3人吃这早饭,梁占魁后坐分明挂着两个竹篓,骑着自行车,率先出发。
黄采薇喂了一下兔子,才后揣着柜子里的钱和王娟一起出门。直接抄近道翻山越岭,走了2个小时才来到县城。
王娟看着小县城里熟悉的街道,心中一阵激动,十年了,自从德清死后。搬回乡下后,就再没来过。
两人逛了一圈,黄采薇扯了两块白碎花的确良,和两块蓝底碎花的确良,外加两块深色卡其布,打算给自己和婆婆每人做两件上衣一件裤子。
至于梁占魁,不好意思,男人穿军装配白衬衫最帅。黄采薇知道他还有几套崭新没穿,就不买了,先省一点再说了。
王娟见她一下子就扯了6块布料,花完了手中的布票,不由一阵心疼。
“妈!别担心,不用白不用,这布票现在不用掉,很快就用不着了,钱是挣来花的,不花钱挣钱干嘛。”

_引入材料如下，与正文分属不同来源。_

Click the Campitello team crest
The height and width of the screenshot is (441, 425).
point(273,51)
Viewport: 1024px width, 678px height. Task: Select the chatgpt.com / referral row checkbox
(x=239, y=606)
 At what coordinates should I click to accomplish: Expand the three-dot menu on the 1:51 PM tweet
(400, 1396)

“可是!咱不是还要留着做本钱么?你看看,一下子买了这么多布料,妈不要了,就要你那3块就行。”
王娟看着一下子就花了好几块出去,急忙阻止售货员扯自己的布料。
“到底是要还是不要?”售货员双手一停。
“要!我刚才说过的都要。”
黄采薇对售货员大声说道。然后回头对王娟说道:“妈!你听我的没错,人靠衣装马靠鞍,咱们不缺这几块衣料钱。”
王娟看到售货员已经麻利的扯好6块布料,只好无奈的叹了一口气。嘴里虽然舍不得,可摸光滑柔软的布料,心里暖乎乎的一阵感动。

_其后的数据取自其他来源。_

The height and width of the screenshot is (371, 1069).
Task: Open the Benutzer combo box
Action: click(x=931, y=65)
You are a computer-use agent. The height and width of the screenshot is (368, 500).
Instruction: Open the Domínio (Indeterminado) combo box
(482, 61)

这是儿媳妇给自己买的布料,还是的确良呢,一买就3块,找遍整个十里八村都没有这样的好儿媳。
黄采薇掏钱付帐,拿着布料刚想转身,突然旁边传来一道熟悉的声音,“哎哟!是小薇,原来真的是你,刚才妈还以为看错了呢!”
一个满头大汗的中年妇女从外面跑了进来,一看到她手中的布料,就双眼一亮,伸手就去抢。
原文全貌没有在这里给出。